▸ やること:
1. 引用文の「ですが、全体を理解して計画的」から「一次試験は、7科目・2日間にわたって行われる非常に広範囲な試験です。」までを、最初と最後の部分も含めてそのまま書き写してください。
2. 引用文の中身を2文にまとめてください。

▸ 引用文:
⟨

中小企業診断士のなかりょです。
勉強を始めようと本屋に市販テキストを探しに行ったとき、信じられない程に分厚いテキストを見て「これは長い戦いになりそうだ…」と圧倒されたのを覚えています。
一次試験は7科目もあるので範囲が広く、最初は全体像をつかむだけでも一苦労です。
ですが、全体を理解して計画的に進めていけば、独学でも十分に合格することができます。
この記事では、私が一次試験の勉強を独学で進めて1発合格した際の「勉強計画の立て方」、「1日の勉強内容」、「科目ごとの勉強時間の目安」を具体的に紹介します。
これから独学で診断士試験に挑戦する方にとって、この記事が少しでもお役に立てれば嬉しいです。
一次試験の概要をつかむ

一次試験は、7科目・2日間にわたって行われる非常に広範囲な試験です。
まずは全体像を把握して、どの科目から学習を進めるか、どの程度時間をかけるかの目安を立てることが大切です。

⟩

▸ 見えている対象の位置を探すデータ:
⟨

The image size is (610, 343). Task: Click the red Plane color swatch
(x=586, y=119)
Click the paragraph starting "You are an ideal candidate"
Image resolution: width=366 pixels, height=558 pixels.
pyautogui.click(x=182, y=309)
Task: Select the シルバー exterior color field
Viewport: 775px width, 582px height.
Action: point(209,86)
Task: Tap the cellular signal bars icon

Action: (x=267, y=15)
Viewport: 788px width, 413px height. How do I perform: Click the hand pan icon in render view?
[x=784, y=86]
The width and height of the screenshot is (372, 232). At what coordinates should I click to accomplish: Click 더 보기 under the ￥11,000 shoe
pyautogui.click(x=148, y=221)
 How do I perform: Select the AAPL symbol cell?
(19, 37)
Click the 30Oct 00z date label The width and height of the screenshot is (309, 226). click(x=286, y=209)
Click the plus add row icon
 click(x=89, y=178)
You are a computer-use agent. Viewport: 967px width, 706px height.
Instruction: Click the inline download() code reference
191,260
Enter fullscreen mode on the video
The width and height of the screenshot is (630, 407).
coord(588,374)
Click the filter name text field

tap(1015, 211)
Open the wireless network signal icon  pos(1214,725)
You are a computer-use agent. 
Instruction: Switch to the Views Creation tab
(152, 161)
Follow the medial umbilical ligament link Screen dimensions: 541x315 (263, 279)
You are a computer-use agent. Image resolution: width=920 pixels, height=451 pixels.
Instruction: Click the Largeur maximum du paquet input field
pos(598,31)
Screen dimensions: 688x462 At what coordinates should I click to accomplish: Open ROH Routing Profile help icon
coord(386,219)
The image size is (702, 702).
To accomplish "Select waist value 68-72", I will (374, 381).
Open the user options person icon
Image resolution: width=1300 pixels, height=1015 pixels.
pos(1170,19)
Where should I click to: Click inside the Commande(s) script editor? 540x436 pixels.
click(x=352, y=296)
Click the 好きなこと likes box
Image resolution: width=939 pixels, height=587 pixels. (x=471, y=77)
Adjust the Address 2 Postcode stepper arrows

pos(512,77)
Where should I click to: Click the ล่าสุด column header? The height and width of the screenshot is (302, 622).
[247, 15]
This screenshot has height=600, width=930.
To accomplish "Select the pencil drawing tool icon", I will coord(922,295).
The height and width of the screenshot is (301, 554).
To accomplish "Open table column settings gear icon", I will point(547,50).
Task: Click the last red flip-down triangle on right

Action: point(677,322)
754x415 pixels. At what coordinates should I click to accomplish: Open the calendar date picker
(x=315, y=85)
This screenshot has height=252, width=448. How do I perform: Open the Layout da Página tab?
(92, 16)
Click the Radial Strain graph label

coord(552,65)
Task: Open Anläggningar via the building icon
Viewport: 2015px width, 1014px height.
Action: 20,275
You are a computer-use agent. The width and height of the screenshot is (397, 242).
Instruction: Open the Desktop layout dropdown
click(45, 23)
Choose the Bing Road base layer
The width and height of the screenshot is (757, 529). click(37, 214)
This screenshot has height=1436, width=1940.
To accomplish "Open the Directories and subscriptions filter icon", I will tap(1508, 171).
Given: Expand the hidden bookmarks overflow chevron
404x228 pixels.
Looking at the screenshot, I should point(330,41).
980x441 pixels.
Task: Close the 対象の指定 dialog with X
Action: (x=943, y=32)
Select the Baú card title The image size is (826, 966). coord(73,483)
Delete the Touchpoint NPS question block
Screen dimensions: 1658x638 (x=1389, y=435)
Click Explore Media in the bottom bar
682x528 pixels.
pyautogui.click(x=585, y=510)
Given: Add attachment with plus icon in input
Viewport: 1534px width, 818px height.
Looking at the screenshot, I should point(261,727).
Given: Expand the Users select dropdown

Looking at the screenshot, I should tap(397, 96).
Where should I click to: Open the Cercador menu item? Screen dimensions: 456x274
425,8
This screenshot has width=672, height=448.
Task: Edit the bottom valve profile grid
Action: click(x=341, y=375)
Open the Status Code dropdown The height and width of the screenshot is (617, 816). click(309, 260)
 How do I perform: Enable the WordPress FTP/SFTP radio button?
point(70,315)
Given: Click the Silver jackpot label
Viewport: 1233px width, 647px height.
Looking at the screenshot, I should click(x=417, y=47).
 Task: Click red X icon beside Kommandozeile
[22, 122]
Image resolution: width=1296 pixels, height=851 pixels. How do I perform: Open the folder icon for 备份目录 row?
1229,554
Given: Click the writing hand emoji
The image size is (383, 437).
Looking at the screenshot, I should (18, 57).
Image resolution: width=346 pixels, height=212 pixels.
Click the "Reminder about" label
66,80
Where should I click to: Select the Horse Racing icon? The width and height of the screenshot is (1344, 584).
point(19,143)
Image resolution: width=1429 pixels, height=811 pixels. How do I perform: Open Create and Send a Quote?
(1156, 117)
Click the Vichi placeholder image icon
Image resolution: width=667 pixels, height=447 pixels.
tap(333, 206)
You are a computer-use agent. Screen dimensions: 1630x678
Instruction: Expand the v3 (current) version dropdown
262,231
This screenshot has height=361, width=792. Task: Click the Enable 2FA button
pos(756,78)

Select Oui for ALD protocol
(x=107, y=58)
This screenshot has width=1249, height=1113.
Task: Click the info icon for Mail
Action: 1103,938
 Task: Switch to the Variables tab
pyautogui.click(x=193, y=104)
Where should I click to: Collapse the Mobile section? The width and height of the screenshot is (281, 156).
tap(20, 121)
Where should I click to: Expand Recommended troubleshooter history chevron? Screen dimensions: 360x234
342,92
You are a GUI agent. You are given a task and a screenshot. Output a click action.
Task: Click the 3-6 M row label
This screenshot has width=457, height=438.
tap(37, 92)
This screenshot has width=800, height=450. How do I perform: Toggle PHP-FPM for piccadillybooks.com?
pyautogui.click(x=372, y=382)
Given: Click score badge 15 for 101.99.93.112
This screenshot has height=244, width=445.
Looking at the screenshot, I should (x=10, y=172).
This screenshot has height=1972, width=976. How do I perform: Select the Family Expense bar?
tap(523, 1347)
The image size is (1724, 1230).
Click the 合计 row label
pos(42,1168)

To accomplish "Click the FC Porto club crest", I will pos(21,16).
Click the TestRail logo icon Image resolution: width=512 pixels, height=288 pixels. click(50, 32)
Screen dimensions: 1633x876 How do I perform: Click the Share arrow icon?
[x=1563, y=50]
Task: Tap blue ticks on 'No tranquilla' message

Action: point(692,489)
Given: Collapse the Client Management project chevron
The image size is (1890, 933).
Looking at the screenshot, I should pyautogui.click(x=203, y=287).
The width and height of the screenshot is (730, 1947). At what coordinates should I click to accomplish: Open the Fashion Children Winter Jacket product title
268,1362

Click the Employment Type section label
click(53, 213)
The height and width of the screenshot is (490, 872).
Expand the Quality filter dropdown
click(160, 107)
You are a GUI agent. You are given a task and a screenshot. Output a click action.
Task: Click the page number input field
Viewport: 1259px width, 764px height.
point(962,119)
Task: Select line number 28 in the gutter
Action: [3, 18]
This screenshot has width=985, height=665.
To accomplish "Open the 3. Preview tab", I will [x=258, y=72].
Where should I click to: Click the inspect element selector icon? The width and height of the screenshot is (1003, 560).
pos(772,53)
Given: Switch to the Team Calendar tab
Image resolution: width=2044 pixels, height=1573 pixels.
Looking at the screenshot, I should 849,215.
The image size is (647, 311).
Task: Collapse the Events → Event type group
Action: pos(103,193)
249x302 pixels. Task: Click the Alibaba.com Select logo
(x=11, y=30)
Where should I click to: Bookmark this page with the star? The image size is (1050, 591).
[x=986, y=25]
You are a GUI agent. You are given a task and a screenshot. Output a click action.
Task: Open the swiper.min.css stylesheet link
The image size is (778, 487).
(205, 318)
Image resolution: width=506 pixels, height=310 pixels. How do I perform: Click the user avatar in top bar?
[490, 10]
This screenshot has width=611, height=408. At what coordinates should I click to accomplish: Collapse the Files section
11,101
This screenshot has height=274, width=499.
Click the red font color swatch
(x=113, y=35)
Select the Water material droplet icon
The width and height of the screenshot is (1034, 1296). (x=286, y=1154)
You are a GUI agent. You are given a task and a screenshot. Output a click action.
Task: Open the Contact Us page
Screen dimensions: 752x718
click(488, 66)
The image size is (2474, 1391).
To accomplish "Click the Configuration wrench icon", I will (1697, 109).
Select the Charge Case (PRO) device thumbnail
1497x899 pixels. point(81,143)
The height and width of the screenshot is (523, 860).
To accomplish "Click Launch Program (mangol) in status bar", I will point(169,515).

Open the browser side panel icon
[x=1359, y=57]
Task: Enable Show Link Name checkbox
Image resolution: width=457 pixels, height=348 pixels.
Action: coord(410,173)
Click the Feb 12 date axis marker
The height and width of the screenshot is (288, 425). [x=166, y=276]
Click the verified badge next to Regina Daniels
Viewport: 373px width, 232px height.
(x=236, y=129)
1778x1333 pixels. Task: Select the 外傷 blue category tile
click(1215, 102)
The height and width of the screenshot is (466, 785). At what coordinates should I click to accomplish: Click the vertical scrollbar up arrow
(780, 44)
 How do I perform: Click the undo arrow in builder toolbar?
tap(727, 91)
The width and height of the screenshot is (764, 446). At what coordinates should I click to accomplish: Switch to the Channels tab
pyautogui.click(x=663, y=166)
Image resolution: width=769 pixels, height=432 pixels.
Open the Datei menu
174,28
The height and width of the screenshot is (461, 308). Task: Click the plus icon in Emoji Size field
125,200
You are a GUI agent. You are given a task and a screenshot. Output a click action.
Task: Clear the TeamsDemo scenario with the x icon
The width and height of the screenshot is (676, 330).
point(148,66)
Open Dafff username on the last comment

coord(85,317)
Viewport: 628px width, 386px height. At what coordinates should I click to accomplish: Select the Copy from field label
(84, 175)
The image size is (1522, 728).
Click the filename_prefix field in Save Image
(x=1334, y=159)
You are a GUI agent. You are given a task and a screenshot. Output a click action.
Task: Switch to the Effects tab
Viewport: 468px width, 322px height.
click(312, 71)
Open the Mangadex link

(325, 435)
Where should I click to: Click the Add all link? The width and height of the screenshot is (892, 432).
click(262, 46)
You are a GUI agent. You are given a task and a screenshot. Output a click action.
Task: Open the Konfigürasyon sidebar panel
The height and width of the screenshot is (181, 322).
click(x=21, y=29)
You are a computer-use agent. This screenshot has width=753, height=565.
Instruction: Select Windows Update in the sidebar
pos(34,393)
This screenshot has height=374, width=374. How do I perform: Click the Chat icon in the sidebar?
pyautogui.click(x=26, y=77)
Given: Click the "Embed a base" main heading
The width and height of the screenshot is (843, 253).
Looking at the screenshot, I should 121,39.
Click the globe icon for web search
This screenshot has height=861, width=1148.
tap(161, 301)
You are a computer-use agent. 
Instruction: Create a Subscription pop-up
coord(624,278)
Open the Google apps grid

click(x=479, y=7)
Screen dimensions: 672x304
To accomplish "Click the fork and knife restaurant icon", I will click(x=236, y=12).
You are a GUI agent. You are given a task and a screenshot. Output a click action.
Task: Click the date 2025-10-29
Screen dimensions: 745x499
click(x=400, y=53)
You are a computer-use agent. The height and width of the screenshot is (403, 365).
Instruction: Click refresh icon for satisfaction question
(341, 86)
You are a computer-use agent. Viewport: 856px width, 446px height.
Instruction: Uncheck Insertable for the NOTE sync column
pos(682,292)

⟩

▸ 答えの全文:
1.
ですが、全体を理解して計画的に進めていけば、独学でも十分に合格することができます。
この記事では、私が一次試験の勉強を独学で進めて1発合格した際の「勉強計画の立て方」、「1日の勉強内容」、「科目ごとの勉強時間の目安」を具体的に紹介します。
これから独学で診断士試験に挑戦する方にとって、この記事が少しでもお役に立てれば嬉しいです。
一次試験の概要をつかむ

一次試験は、7科目・2日間にわたって行われる非常に広範囲な試験です。

2. 一次試験は7科目を2日間かけて受ける範囲の広い試験ですが、全体を理解して計画的に進めれば独学でも十分に合格できます。この記事では、筆者が独学で1発合格したときの勉強計画の立て方、1日の勉強内容、科目ごとの勉強時間の目安を具体的に紹介しています。